Conservatives who call President Obama a socialist have been reduced to stammering about the latest example of his centrist credentials.
For two years, opponents on the right have criticized Obama as our most liberal president ever. The charge was never tethered to reality.
The tax-cut deal Obama struck with congressional Republicans shows just how far the president actually stands from the liberal wing of the Democratic Party. Some liberals have criticized Obama for "caving in."
In fact, a majority of Democratic lawmakers are angry that the president agreed to extend the Bush-era tax breaks to wealthy families.
But some misguided Democrats would go so far as to force all wage earners to pay higher taxes on Jan. 1, just to prove a point. Fortunately, the more reasonable among them, such as Rep. Joe Sestak (D., Pa.), will vote for the deal to spare struggling families a tax increase and to provide more benefits to the unemployed.

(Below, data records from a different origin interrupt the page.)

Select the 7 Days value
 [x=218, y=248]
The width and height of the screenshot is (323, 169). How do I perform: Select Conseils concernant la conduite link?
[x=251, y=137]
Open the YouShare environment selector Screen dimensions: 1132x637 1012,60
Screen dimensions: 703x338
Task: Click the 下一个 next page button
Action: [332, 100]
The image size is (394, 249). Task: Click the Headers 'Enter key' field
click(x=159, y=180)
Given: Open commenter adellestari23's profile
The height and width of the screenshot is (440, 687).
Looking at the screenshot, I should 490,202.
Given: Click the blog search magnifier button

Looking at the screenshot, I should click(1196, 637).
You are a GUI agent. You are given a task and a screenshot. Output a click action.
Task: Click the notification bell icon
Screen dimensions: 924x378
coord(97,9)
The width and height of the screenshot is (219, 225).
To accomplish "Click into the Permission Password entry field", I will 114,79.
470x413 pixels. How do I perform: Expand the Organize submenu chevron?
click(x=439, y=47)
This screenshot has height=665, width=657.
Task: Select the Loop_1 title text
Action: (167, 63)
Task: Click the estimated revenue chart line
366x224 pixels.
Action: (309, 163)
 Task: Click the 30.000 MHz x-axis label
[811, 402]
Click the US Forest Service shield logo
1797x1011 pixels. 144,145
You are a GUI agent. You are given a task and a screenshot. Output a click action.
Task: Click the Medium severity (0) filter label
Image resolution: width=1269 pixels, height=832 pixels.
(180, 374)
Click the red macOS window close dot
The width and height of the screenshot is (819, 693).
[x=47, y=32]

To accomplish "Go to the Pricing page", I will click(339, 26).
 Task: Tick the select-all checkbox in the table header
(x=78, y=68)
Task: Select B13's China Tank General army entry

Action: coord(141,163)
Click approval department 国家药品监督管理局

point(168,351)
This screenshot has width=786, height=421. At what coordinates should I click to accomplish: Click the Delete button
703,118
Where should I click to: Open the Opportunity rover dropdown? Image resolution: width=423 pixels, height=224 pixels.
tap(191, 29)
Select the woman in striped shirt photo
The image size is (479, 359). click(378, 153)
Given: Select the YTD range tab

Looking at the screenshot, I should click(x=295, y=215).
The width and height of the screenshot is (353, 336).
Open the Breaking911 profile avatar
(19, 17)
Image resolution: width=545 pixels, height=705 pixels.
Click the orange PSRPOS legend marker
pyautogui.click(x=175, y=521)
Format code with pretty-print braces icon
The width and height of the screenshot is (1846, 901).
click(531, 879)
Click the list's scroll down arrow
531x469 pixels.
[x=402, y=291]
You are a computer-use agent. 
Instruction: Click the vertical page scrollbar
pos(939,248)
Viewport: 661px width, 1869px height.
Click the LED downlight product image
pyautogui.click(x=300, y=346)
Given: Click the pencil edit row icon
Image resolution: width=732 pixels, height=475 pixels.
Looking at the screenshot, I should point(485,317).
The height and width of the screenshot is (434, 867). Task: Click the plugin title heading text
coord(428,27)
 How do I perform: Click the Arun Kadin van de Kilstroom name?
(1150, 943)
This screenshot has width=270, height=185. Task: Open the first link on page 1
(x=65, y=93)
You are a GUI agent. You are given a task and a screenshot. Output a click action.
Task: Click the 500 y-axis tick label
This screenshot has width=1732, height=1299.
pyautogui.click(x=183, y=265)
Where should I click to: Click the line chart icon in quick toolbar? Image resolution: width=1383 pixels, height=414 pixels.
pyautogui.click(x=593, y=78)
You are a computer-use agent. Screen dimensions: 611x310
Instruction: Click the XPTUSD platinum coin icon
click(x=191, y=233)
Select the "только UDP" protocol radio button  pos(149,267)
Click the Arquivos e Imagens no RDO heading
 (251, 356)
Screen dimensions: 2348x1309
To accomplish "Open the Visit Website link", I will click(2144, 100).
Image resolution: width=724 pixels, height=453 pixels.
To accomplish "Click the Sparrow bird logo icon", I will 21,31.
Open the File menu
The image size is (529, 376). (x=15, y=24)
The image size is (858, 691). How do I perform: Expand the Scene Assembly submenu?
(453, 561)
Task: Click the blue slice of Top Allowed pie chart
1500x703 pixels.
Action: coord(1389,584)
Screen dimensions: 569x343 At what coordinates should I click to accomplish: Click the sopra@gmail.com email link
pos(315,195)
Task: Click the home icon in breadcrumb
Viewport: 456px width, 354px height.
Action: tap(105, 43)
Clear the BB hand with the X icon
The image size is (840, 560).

Obama made the deal because, unlike too many Democrats, he heard the message in the "shellacking" that voters gave his party on Nov. 2. More than any other action he's taken, this step puts him closer to the political center.
That's a practical place from which to govern. A Gallup poll taken last summer showed that 42 percent of voters call themselves conservative, 35 percent identify as centrist, and only 20 percent call themselves liberals.
Even before the midterm election, Obama was showing a tendency toward pragmatic, rather than partisan, solutions. Conservatives would never admit it, but Obama often frustrates his liberal base. There is even talk of a primary challenge against Obama in 2012.
Looking at his record explains why. He alienated some liberals by not insisting on a public option in the health-care law. He outraged environmentalists by opening coastal waters to offshore drilling (later curtailed after the BP disaster). He angered progressives by sending more troops to Afghanistan and endorsing Bush-era policies on battling terrorism.
Like it or not, Obama did exactly what he should in agreeing to a tax-cut deal. He's looking out for the economic well-being of a majority of Americans. Waiting for Republicans to blink would have resulted in tax increases for everyone, threatening a fragile economy.